DATASET ENTRIES -

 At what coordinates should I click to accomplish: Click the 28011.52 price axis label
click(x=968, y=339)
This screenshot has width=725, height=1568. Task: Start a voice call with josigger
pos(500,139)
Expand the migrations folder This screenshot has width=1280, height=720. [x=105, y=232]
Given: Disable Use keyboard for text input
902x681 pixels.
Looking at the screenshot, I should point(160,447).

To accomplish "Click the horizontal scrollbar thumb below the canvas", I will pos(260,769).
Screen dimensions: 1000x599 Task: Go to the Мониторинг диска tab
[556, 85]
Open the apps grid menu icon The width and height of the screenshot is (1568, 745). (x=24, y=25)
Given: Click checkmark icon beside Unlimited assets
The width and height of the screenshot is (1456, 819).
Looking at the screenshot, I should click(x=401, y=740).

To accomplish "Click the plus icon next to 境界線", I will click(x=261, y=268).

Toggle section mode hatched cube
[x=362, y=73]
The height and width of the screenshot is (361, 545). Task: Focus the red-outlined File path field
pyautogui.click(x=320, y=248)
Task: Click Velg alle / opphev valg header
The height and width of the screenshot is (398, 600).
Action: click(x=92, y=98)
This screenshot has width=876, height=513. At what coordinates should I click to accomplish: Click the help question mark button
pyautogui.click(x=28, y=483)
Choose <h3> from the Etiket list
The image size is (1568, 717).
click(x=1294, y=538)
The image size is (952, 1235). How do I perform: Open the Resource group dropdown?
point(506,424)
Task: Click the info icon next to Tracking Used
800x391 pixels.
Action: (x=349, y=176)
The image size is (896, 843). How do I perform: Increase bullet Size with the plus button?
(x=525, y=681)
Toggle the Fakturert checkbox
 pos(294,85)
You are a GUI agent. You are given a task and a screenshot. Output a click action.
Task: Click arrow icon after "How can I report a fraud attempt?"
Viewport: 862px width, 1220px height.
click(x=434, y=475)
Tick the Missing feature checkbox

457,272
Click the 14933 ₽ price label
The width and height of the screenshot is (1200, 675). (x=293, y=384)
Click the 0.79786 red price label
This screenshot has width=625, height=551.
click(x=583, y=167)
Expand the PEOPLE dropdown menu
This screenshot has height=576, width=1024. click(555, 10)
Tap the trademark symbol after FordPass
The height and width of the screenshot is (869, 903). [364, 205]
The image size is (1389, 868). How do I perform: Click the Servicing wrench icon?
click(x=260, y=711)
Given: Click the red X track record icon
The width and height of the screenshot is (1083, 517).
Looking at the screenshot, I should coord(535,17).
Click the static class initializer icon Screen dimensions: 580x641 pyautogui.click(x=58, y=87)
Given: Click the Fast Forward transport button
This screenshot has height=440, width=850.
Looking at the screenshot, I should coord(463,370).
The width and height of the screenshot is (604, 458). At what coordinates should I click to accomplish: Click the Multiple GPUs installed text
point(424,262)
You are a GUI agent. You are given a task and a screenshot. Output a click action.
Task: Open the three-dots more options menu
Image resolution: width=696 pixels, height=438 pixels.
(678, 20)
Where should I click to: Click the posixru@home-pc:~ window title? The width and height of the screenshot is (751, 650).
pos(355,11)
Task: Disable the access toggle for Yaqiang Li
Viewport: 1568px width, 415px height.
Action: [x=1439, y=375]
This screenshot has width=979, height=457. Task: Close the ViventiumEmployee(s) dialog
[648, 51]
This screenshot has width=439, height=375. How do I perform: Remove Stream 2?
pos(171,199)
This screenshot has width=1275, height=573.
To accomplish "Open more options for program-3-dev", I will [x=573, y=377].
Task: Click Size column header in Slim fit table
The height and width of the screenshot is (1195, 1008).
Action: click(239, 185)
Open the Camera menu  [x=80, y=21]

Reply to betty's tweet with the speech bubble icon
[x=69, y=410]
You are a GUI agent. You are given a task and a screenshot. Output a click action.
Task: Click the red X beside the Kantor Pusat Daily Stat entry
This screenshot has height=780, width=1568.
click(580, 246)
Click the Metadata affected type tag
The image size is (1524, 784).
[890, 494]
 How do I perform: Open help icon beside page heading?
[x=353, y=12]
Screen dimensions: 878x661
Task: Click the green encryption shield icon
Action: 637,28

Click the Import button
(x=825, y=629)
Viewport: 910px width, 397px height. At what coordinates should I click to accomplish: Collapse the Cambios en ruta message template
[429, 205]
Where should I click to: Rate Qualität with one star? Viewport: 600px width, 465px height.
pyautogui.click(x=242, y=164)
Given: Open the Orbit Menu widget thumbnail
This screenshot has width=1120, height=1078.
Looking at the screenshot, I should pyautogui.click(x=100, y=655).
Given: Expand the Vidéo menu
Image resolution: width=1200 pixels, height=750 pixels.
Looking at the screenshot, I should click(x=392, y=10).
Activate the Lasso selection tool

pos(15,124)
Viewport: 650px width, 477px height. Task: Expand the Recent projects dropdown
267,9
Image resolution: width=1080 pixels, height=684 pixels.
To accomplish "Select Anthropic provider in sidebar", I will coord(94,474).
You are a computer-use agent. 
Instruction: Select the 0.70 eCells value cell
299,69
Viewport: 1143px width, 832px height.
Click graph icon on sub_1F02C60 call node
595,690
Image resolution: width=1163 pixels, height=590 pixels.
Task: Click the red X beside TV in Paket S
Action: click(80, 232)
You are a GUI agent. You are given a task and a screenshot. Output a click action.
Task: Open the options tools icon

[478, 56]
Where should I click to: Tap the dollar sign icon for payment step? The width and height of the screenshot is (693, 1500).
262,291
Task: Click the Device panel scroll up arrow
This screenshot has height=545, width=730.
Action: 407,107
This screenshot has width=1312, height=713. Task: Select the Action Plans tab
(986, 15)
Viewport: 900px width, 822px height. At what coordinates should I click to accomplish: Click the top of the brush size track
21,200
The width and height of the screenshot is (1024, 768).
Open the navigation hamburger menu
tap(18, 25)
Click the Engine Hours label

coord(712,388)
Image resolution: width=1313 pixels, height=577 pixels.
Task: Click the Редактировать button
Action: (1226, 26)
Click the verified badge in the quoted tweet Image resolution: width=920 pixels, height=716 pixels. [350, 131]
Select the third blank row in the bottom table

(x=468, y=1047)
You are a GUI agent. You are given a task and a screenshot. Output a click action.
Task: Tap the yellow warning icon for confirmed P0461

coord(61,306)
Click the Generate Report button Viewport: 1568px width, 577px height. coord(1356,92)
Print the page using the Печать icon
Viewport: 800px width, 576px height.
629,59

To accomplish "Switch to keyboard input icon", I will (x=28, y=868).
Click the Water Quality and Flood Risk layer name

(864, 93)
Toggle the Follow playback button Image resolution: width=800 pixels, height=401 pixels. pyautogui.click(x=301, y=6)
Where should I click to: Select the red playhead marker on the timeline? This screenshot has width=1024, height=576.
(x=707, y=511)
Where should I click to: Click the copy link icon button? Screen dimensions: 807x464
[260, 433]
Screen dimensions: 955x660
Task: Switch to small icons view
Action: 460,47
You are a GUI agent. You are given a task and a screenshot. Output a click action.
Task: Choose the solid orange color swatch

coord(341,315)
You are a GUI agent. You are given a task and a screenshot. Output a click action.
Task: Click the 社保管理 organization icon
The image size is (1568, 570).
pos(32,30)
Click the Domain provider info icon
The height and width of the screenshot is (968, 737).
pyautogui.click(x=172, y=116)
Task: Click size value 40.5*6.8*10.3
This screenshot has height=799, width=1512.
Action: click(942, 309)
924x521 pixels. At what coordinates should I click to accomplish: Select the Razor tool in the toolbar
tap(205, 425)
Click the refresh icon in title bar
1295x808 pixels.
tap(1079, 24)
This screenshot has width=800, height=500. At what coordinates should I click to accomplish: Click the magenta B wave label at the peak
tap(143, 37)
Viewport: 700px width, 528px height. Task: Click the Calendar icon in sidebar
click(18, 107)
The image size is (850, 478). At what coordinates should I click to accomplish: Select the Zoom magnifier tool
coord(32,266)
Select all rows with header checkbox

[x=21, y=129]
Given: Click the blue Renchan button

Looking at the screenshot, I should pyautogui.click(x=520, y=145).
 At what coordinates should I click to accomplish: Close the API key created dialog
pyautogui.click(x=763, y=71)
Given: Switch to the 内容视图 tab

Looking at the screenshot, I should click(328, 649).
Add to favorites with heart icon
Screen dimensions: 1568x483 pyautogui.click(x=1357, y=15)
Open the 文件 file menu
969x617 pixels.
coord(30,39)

PROBLEM -
Wherever the word "info" turns up in a line of the entries above, copy that line.

ANSWER BOX -
Task: Click the info icon next to Tracking Used
Click the Domain provider info icon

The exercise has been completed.